This fall marks the beginning of the end of our paper agendas for Junior High Students in our district. Our current agendas are probably similar to what others have: a student handbook at the beginning covering school policies, the September to June Calendars for students to write in, and a reference section at the back with math formulae, periodic table, the map of Canada, etc.
In September a limited number of agendas will be available for purchase at the main office – they will not be handed out to every student on the first day of school. The limited agendas will not include the section of school policies and procedures. The section on school policies and procedures will now be published to our school website and D2L homepage. In 2012-2013 no paper agendas will be ordered. Click here to link to my district’s press release.
How is this going to work? D2L has the ability to take events from different courses and populate those items in a single homepage calendar for each student. For example, if I make an event for a math project, I can put it in the course calendar, and it will be pushed down to the individual calendar of the students who are enrolled in the course. D2L has a homepage widget called ‘Events’ which will organize what is coming up ‘Today’, ‘Tomorrow’, and ‘This week’. This event box is front and centre when students log on to D2L. The user’s individual calendar is a hybrid of course events pushed down from instructors and user-generated events.
Moving to digital agendas has some positives and some areas of concern.
1) Digital agendas are never lost. Lost agendas have been a real problem. D2L offers a “one stop shop” for events, content, and grades.
2) Digital agendas are easily accessible. D2L offers a traditional computer log-in as well as a mobile portal. Students can access their calendar on their mobile devices and personal (or school) computers.
3) Calendar events can be directly linked to course content. For example, if a student has a science exam on Wednesday, that event can be linked to multiple sources of content – study sheets, youtube videos, practice questions, etc
4) Parents will have consistent access. No longer will it be the scenario of “Show me your agenda”, but parents have the ability to log-into their child’s account and track their child’s events.
1) With whom does responsibility lie? With traditional agendas it is up to the student to record their appointments thus the majority of the responsibility lies with the student. With digital agendas it is the instructor who will add events to the calendar. Does this take away responsibility for student time management? Can it become a shared responsibility? How do we teach and model time management?
2) Teachers must consistently use the calendar and events tools. This relates to the above point. Does a teacher creating the event take away from the student’s responsibility for his or her own learning? That is a concern for my staff. Also, what if a teacher is not “pulling their weight”? What expectations are placed on teachers to input their events?
3) Digitala agendas cannot be used as a behavioral tool.
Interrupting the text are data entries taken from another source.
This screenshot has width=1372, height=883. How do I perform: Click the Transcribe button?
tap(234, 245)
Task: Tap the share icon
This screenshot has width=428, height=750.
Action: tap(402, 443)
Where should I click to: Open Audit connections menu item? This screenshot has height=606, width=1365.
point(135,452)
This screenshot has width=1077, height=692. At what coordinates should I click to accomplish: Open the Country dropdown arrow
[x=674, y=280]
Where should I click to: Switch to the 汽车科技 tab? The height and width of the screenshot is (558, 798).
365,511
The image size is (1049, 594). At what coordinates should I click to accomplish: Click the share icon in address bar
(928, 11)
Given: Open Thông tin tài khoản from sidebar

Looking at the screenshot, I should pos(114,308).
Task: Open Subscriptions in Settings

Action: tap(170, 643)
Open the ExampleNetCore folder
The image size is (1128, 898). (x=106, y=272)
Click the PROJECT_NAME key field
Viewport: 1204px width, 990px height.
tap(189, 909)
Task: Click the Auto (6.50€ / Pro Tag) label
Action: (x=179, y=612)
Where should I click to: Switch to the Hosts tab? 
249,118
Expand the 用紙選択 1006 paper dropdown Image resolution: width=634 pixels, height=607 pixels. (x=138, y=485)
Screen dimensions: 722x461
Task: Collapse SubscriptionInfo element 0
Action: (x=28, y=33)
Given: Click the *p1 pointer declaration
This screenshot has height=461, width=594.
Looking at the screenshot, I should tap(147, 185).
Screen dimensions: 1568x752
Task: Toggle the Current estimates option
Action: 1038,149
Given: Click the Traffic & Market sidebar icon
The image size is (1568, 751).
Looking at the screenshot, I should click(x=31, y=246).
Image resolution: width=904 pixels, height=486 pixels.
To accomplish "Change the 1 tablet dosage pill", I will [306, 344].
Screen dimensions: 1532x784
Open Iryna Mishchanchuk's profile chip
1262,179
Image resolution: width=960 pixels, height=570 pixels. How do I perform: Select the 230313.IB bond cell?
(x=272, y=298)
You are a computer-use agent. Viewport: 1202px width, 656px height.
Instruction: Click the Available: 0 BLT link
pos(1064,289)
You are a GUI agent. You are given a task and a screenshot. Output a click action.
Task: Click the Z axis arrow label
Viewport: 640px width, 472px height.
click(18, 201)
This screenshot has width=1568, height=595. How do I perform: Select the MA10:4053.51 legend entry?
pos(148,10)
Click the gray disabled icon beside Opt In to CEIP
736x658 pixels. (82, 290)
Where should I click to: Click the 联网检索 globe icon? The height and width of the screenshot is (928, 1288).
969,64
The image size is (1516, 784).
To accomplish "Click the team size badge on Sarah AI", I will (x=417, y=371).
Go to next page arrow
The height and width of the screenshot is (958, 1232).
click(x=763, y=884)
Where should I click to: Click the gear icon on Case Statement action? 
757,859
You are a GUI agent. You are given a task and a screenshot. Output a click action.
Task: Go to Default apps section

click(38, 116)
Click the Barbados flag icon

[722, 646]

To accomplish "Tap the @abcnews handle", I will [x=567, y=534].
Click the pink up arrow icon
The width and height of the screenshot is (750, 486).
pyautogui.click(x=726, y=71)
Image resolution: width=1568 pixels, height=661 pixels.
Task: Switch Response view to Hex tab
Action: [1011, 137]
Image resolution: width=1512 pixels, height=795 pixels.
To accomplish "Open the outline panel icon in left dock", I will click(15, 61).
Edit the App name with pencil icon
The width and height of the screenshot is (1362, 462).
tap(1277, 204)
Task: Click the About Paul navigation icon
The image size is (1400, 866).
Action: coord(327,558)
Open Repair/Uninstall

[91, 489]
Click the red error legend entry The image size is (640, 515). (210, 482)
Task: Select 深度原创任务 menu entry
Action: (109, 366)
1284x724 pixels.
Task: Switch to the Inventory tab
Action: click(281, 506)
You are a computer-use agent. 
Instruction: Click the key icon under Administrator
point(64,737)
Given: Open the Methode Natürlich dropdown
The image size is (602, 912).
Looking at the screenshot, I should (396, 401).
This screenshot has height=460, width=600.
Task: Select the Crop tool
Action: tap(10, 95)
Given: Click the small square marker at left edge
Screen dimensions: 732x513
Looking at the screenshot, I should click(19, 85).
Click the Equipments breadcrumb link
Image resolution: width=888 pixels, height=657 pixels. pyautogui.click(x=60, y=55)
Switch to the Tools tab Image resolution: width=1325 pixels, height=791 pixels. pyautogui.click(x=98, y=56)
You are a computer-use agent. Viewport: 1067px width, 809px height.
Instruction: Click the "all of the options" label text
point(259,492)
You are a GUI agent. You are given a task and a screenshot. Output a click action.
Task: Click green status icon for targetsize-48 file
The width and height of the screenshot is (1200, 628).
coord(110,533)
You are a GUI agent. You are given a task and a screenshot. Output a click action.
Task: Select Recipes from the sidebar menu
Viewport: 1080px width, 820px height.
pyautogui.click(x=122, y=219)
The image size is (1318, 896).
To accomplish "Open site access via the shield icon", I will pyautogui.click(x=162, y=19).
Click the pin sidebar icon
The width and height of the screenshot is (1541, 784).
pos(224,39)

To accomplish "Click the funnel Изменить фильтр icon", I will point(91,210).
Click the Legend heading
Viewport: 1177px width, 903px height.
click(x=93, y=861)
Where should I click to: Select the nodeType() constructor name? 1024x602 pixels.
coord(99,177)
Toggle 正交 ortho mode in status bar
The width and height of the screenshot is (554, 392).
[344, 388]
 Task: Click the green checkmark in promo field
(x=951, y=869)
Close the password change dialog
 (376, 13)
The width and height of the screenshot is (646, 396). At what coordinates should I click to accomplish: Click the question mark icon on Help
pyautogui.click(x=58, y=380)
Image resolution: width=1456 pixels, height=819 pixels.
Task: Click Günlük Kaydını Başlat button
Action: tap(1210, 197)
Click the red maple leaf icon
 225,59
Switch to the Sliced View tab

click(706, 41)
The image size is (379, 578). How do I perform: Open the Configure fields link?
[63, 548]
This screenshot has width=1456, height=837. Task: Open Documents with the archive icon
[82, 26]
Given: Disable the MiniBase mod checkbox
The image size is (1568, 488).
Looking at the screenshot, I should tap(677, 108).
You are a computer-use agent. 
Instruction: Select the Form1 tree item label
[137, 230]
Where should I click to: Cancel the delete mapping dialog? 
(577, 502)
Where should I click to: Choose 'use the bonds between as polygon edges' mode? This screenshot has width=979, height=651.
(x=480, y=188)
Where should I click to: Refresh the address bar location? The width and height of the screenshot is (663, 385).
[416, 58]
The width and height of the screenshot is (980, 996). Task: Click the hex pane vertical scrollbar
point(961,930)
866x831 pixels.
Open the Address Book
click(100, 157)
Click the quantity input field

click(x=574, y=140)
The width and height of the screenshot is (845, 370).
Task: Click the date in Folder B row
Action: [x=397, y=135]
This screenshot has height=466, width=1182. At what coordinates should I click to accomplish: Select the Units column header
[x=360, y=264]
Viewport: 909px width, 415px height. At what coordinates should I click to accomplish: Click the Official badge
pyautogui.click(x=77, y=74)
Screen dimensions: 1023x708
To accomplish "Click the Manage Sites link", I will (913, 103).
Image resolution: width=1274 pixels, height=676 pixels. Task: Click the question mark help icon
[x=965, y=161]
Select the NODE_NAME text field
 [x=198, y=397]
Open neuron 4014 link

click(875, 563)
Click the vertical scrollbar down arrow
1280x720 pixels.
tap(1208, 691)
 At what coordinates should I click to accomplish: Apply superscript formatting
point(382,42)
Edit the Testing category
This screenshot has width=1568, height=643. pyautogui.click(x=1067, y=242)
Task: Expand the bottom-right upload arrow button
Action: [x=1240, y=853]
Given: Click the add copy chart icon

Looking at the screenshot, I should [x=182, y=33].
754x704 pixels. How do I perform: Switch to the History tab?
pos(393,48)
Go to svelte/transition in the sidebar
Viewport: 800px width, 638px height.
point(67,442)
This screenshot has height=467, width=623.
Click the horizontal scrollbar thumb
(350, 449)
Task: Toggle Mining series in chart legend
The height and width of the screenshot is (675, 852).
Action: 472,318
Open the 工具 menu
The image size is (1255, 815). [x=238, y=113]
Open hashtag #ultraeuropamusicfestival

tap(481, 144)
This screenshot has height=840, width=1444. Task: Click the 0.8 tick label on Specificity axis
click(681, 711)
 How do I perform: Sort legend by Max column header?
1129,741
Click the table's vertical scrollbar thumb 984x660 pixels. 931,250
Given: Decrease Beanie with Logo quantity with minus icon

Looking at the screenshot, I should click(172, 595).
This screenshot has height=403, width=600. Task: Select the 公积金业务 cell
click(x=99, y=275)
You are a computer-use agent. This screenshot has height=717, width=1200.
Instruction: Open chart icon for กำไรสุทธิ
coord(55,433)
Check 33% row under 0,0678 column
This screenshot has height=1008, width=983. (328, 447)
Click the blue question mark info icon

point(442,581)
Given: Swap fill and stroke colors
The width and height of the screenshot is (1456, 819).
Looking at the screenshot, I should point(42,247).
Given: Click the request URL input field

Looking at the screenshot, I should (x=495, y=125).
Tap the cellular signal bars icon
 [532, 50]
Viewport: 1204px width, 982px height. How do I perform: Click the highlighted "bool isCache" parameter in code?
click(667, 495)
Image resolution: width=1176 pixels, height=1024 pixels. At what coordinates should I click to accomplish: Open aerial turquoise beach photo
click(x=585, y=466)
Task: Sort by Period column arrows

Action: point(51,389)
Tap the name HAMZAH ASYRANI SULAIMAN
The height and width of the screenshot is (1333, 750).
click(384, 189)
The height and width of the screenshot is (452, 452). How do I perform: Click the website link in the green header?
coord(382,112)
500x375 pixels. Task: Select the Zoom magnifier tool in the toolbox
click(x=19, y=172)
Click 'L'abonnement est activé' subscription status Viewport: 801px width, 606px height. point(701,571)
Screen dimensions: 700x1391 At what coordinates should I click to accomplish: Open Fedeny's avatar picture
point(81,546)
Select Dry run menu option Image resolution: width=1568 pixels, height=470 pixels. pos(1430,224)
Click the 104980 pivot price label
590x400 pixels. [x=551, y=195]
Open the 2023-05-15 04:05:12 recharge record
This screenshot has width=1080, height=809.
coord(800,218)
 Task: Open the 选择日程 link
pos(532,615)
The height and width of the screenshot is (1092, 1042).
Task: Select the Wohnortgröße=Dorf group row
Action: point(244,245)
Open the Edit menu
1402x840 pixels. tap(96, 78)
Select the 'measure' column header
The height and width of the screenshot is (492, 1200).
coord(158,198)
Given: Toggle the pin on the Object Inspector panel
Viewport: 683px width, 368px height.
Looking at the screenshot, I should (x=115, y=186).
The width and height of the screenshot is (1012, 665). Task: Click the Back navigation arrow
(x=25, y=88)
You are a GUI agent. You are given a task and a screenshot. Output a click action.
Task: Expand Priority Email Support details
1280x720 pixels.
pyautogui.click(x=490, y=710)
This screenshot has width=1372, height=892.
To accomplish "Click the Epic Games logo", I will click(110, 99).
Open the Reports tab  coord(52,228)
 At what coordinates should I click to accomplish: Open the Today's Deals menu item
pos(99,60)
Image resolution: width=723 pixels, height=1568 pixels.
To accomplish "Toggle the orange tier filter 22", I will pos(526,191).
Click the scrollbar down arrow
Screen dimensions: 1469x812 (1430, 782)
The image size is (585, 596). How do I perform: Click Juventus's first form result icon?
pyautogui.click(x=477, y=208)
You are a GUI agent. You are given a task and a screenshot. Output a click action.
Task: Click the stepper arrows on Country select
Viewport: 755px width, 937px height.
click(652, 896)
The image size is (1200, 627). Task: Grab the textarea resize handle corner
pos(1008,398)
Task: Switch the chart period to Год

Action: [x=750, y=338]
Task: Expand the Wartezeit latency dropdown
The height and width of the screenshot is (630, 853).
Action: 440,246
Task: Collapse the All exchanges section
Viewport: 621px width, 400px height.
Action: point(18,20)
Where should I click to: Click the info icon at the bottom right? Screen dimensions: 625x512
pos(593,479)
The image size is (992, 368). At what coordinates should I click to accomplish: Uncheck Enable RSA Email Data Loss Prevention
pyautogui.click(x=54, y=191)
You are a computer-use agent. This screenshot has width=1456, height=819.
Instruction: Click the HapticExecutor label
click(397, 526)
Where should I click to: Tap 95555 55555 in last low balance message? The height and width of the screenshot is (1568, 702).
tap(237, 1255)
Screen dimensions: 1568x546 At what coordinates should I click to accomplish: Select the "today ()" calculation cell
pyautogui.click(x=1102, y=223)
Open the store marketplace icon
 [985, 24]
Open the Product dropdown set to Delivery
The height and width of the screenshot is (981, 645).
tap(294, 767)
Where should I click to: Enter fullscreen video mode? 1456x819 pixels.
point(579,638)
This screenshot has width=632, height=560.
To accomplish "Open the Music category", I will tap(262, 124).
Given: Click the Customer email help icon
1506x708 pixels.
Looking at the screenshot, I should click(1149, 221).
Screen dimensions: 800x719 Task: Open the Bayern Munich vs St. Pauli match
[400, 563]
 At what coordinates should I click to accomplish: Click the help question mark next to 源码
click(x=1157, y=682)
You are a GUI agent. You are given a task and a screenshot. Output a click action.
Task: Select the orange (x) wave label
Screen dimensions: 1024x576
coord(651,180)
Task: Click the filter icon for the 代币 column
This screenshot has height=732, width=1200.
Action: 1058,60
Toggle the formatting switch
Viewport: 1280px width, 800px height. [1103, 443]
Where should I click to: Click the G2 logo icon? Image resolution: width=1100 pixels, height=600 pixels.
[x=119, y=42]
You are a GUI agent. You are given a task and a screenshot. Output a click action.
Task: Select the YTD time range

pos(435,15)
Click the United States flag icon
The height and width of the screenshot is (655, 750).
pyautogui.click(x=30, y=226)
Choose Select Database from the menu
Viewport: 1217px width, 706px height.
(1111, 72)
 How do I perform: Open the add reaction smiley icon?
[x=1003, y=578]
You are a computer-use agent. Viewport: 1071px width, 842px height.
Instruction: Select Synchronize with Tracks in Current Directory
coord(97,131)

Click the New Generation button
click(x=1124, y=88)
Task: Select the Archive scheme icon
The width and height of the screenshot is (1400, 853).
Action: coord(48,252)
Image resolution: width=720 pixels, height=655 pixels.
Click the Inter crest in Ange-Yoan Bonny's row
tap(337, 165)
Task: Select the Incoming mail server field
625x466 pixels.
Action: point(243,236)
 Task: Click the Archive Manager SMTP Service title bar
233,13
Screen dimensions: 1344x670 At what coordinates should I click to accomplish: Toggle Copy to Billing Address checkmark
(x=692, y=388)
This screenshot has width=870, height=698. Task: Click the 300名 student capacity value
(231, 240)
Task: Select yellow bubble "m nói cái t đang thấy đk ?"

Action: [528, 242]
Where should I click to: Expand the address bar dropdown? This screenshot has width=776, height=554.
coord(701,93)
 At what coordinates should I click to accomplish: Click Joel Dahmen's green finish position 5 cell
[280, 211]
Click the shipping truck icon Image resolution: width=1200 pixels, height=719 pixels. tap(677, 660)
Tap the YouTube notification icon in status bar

In the past paper agendas were used for parent communication, hall passes, bathroom monitoring, etc. We will have to explore new ways of managing students as well as using our LMS for parent communication.
4) Parents must be informed and guided through the transition. Between school administration, my AISI cohort, and myself a P.R. campaign will take place to inform and help parents transition to the digital agenda.
Have you been using digital agendas in your school? I would love to hear your thoughts and feedback.